Your objective — The line bearing "Where should I", together with all lines after it to the end of the material, should be repeated exactly; leave out everything else.

Exercise input —
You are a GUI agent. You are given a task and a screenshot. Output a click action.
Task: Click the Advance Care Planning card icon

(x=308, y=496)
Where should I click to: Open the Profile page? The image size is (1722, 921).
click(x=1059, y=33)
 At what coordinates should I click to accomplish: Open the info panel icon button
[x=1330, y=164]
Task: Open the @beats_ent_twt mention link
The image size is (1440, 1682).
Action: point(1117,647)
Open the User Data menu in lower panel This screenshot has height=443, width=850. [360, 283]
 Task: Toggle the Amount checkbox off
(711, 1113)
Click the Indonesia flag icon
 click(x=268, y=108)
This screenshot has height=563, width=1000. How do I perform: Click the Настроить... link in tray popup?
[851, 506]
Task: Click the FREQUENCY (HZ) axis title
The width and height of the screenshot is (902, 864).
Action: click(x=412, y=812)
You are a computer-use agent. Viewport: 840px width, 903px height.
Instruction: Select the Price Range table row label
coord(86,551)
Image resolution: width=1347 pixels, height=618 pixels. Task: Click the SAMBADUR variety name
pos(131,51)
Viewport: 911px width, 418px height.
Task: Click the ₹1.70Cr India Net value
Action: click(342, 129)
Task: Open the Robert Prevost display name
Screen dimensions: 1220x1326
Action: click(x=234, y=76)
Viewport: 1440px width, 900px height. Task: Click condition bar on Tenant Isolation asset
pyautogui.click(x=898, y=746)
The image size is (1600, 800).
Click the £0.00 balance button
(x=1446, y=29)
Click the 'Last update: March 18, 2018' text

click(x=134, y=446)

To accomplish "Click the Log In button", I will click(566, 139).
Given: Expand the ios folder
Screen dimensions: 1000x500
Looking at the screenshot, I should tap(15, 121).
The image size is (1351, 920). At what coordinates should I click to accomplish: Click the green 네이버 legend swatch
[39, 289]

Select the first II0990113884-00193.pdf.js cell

Result of this task —
Where should I click to: Open the Profile page? The image size is (1722, 921).
click(x=1059, y=33)
 At what coordinates should I click to accomplish: Open the info panel icon button
[x=1330, y=164]
Task: Open the @beats_ent_twt mention link
The image size is (1440, 1682).
Action: point(1117,647)
Open the User Data menu in lower panel This screenshot has height=443, width=850. [360, 283]
 Task: Toggle the Amount checkbox off
(711, 1113)
Click the Indonesia flag icon
 click(x=268, y=108)
This screenshot has height=563, width=1000. How do I perform: Click the Настроить... link in tray popup?
[851, 506]
Task: Click the FREQUENCY (HZ) axis title
The width and height of the screenshot is (902, 864).
Action: click(x=412, y=812)
You are a computer-use agent. Viewport: 840px width, 903px height.
Instruction: Select the Price Range table row label
coord(86,551)
Image resolution: width=1347 pixels, height=618 pixels. Task: Click the SAMBADUR variety name
pos(131,51)
Viewport: 911px width, 418px height.
Task: Click the ₹1.70Cr India Net value
Action: click(342, 129)
Task: Open the Robert Prevost display name
Screen dimensions: 1220x1326
Action: click(x=234, y=76)
Viewport: 1440px width, 900px height. Task: Click condition bar on Tenant Isolation asset
pyautogui.click(x=898, y=746)
The image size is (1600, 800).
Click the £0.00 balance button
(x=1446, y=29)
Click the 'Last update: March 18, 2018' text

click(x=134, y=446)

To accomplish "Click the Log In button", I will click(566, 139).
Given: Expand the ios folder
Screen dimensions: 1000x500
Looking at the screenshot, I should tap(15, 121).
The image size is (1351, 920). At what coordinates should I click to accomplish: Click the green 네이버 legend swatch
[39, 289]

Select the first II0990113884-00193.pdf.js cell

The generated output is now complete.